Чокались, поздравляли друг друга. Подцепив с куском зайчатины порцию поджаренного лука, Антропов сказал:
— Лучок! Эх, закусочка! Когда-то выговор мне за него дали…
— Злопамятный ты, — отозвался Долинин. — Я уж и то пожалел однажды: не зря ли наказывали человека.
— Правильно сделали, — сказал Антропов. — Сидим, бывало, в землянке, пшенный концентрат поперек горла становится, смотреть на него спокойно не можем. Связной у меня был, украинец, Хмелько по фамилии, скажет: «Цыбулю бы сюда покрошить, товарищ майор, совсем другая питания будет». Я и подумаю иной раз: «Бейте меня, ребята, всенародным боем, вот кто виноват, что у вас цыбули нету и авитаминоз гложет — ваш майор подвел всех». А отвечу вслух: «Вернешься, Хмелько, домой после войны, весь огород засади цыбулей». «Зачем одной цыбулей, говорит, я и кавунов насажу, и баклажанов, и гарбузов… Человек сортименту требует в жизни».
— Неглупый парень, — заметил Пресняков.
— Умный! — убежденно поправил Антропов. — Если мне после войны снова придется директорствовать в совхозе, я вам покажу сортимент! Спаржу разведу и артишоки. Хорошо мы жили до войны, но как-то еще не умели во всю ширь развернуться. Ладно, думали, сыты, чего еще нам!
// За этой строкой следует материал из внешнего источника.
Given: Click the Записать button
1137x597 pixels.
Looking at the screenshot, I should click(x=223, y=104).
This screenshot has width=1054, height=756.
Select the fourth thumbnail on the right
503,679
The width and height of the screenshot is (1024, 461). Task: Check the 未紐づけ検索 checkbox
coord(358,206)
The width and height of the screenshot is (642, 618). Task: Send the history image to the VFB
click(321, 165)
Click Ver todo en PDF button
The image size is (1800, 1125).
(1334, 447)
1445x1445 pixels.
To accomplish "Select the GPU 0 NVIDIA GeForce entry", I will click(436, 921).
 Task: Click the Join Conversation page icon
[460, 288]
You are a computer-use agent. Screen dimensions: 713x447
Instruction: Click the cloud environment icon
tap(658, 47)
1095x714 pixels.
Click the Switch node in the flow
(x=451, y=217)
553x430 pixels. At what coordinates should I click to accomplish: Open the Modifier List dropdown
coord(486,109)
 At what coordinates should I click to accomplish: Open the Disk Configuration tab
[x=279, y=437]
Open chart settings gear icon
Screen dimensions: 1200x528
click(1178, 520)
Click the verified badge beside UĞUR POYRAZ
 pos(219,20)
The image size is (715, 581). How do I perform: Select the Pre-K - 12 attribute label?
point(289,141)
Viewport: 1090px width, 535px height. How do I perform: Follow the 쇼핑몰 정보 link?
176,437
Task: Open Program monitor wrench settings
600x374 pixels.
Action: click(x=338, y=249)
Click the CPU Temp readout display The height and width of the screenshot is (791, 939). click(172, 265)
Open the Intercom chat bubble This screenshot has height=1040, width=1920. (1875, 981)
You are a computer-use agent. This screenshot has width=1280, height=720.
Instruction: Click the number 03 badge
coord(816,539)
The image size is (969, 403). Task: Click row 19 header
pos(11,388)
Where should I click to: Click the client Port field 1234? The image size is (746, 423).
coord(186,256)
А как украсить жизнь — не задумывались. Неполным, хочу сказать, сортиментом жили. А вот прошли теперь через землянки — жадность к жизни знаешь какая пробудилась! Смешно: сорок лет прожил, шампанского не пробовал, водку дул, сивуху. Тьфу!
— Не плюйся! — Терентьев грозно сдвинул брови. — Горилка — это очень правильный сортимент.
— Ну тебя! — отмахнулся Антропов. Ему хотелось говорить и говорить, высказать все, что передумал он в боях, в волховских лесах и болотах, возле страшного разъезда Погостье. И он говорил о том, какой хочет видеть жизнь после войны, о том, что за три года своей работы в совхозе, расположенном в семи километрах от Ленинграда, он ни разу не был в театре, книгу месяцами не брал в руки, превращаясь постепенно в делягу без мечты и фантазии. — Правильно дали мне выговор! — почти выкрикнул он. — И многие из нас заслуживали тогда наказания за то, что не умели ценить жизнь.
— За жизнь! — поднял стакан Пресняков.
— За то, чтобы смерть больше никогда не вошла в наш дом! — поддержала Маргарита Николаевна.
— Нет, не так, — возразил Цымбал, остававшийся весь вечер серьезным и грустным. — Нет, если и войдет смерть, то пусть такая, чтобы была она достойна жизни.
— Ну, а это и есть бессмертие! — сказал Долинин. — Значит, прав Пресняков: за жизнь!
В дверь резко постучали, затем нетерпеливо еще раз стукнули. Все, кто был в подвале, переглянулись, поставили на место поднятые стаканы. Долинин кивнул в сторону двери, Ползунков поднялся с табурета и откинул крючок.
Вошел непривычно строгий Лукомцев и с ним закутанная в изодранную шаль высокая худая женщина. С неудовольствием, из-под накупленных бровей, окинул полковник взглядом пирующих, стол с закусками и бутылки, сбросил папаху.
— Люба! — вскрикнула Варенька и метнулась к закутанной женщине, чтобы поскорее развязать смерзшиеся узлы ее дерюжной шали.
Все поднялись из-за стола. Да, перед ними была она, Ткачева Люба. Но как трудно было ее узнать! Широкий незаживший шрам от мочки уха до уголка губ пересекал наискось лицо, глаза тонули в опухших синих веках, багровые и черные большие пятна лежали на щеках и на лбу. Любу усадили на стул. Она молчала. Дышала тяжело, держась за грудь.